Extreme rainfall and deadly flooding hit a host of other countries last weekend.
Dozens of people were killed in parts of South Korea, including the Chongju region, where a tunnel flooded and drivers drowned, trapped in their submerged vehicles.
Rescuers search for flood victims in Yecheon, South Korea on July 16, 2023. Photo: AP
In the US, flooding has claimed five lives and two missing children are being searched for in the town of Upper Makefield, Pennsylvania. Flooding also hit parts of New Hampshire, Massachusetts, Connecticut, New York and New Jersey over the weekend. Governor Phil Murphy has declared a state of emergency in New Jersey following significant damage from flooding and mudslides.
This comes after relentless flooding last week in India, Japan, China, Türkiye.

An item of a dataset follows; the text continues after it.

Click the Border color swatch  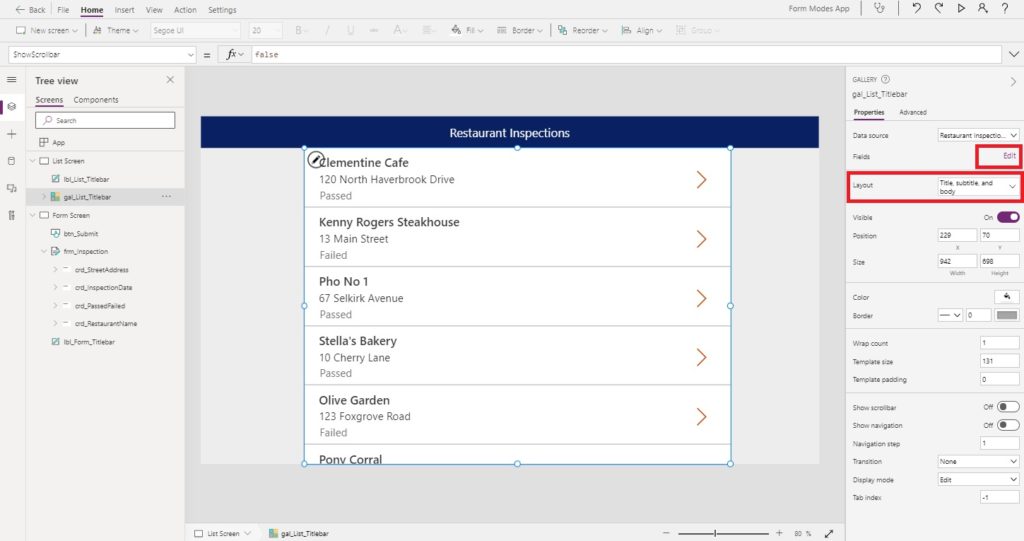click(1006, 315)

While these devastating floods are occurring in different parts of the world, atmospheric scientists say they have something in common: As climate change continues, storms are forming in a warmer atmosphere, making extreme rainfall a more frequent reality. Global warming, scientists predict, will only make the situation worse.
That’s because a warmer atmosphere holds more moisture, leading to storms that produce more rain that can have deadly consequences. Pollutants, especially carbon dioxide and methane, are warming the atmosphere. Instead of allowing heat to radiate away from Earth into space, they’re trapping it.
While climate change isn't causing hurricanes to release more rain, these storms are forming in an atmosphere that is becoming warmer and wetter.
“68 degrees Fahrenheit can hold twice as much water as 50 degrees Fahrenheit,” says Rodney Wynn, a meteorologist at the National Weather Service in Tampa Bay. “Hot air expands and cold air contracts. You can think of it like a balloon — as it heats up, it gets bigger, so it can hold more moisture.”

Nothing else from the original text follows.